I have a set of questions about NOT uniform flow control in GLSL, and its performance cost on modern desktop GPUs. First of all, I want to note that I have read the manual but still didn't find answer. Lets get started.
Alpha check and zero multiplication optimization. Which fragment shader will work faster? (the header is the same for both)
in vec2 textureCoordIn; //interpolated texture coords from vertex shader out vec4 outputColor; //resulted color should be here uniform sampler2D alphaMask; // splat alpha mask for textures1-4; uniform sampler2D mainTexture1; uniform sampler2D mainTexture2; uniform sampler2D mainTexture3; uniform sampler2D mainTexture4; void main(){ vec4 maskValues = texture(alphaMask,textureCoordIn); if (maskValues.r>0){ outputColor += maskValues.r * texture(mainTexture1,textureCoordIn); } if (maskValues.g>0){ outputColor += maskValues.g * texture(mainTexture2,textureCoordIn); } if (maskValues.b>0){ outputColor += maskValues.b * texture(mainTexture3,textureCoordIn); } if (maskValues.w>0){ outputColor += maskValues.w * texture(mainTexture4,textureCoordIn); } }
OR
void main(){ vec4 maskValues = texture(alphaMask,textureCoordIn); outputColor += maskValues.r * texture(mainTexture1,textureCoordIn); outputColor += maskValues.g * texture(mainTexture2,textureCoordIn); outputColor += maskValues.b * texture(mainTexture3,textureCoordIn); outputColor += maskValues.w * texture(mainTexture4,textureCoordIn); }
Lets assume that maskValues can have zeroes in 50% cases. What shader will perform faster? Also it is interesting, if glsl have the build-in optimization for zero multiplication. Does somebody knows?
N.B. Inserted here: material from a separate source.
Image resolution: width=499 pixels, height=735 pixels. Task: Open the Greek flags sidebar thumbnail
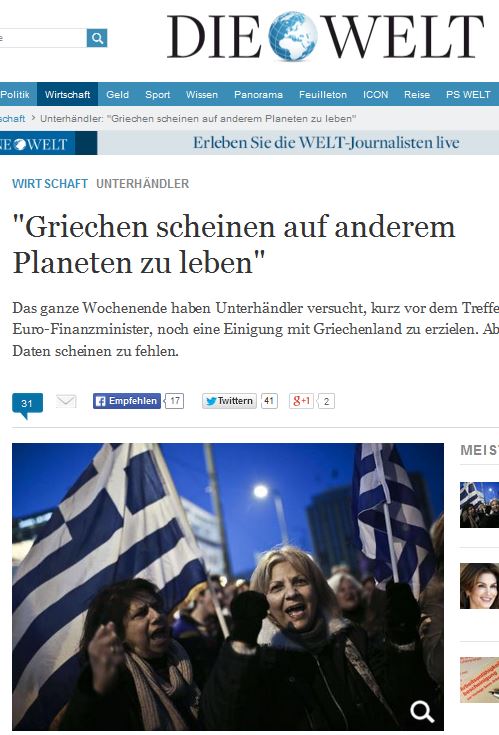(x=479, y=505)
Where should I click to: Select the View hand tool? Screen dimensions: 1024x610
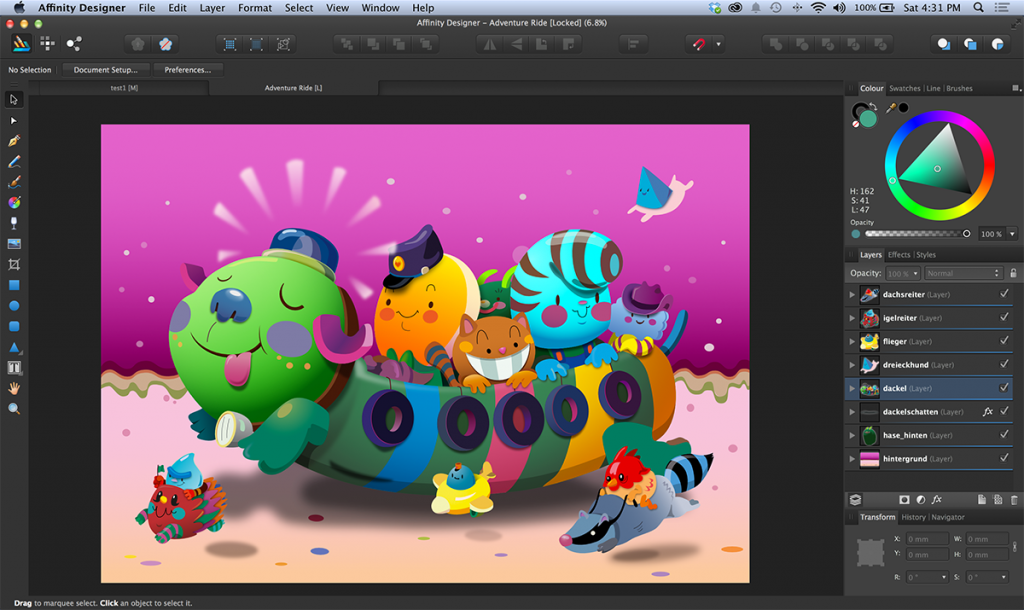(14, 388)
Texture array possible wrong index optimization. Avoiding undefined behaviour? Lets assume we have texture array (sampler2DArray). Every vertex has ivec4 attribute, that contain 4 texture indexes for this texture array. In fragment shader we need to return sum of texture colors for this indexes. Fairy simple. But what should we do, if we want to handle case, when indexes can point to "null" texture. At init step we can setup this indexes (vertex attributes) as "-1", that means the vec4(0,0,0,0) color. What is the best (and correct!) way to handle it?
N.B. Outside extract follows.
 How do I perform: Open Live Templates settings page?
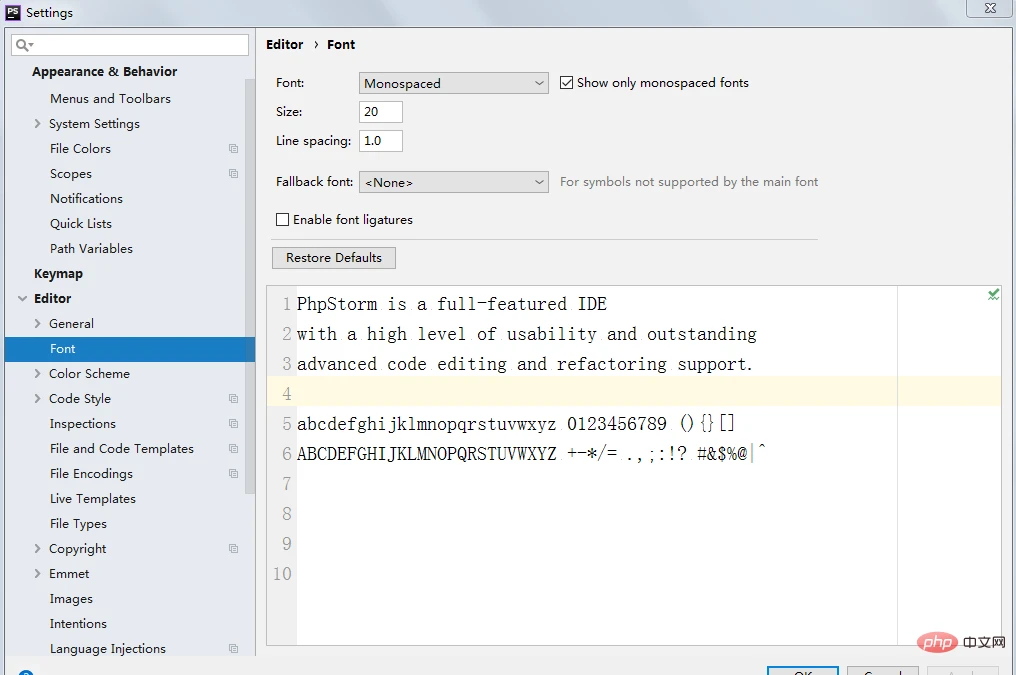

in vec2 textureCoordIn; //interpolated texture coords from vertex shader out vec4 outputColor; //resulted color should be here uniform sampler2DArray globalTextureArray; flat in ivec4 textureIndexes; void main(){ if (textureIndexes.x > -1){ outputColor += texture(globalTextureArray, vec3(textureCoordIn,textureIndexes.x)); } if (textureIndexes.y > -1){ outputColor += texture(globalTextureArray, vec3(textureCoordIn,textureIndexes.y)); } if (textureIndexes.z > -1){ outputColor += texture(globalTextureArray, vec3(textureCoordIn,textureIndexes.z)); } if (textureIndexes.w > -1){ outputColor += texture(globalTextureArray, vec3(textureCoordIn,textureIndexes.w)); } }
OR
we should put "fake" (transparent-black) texture into globalTextureArray, and use their index to handle such case. So what is faster for this - if-else fork OR 4x texture lookups?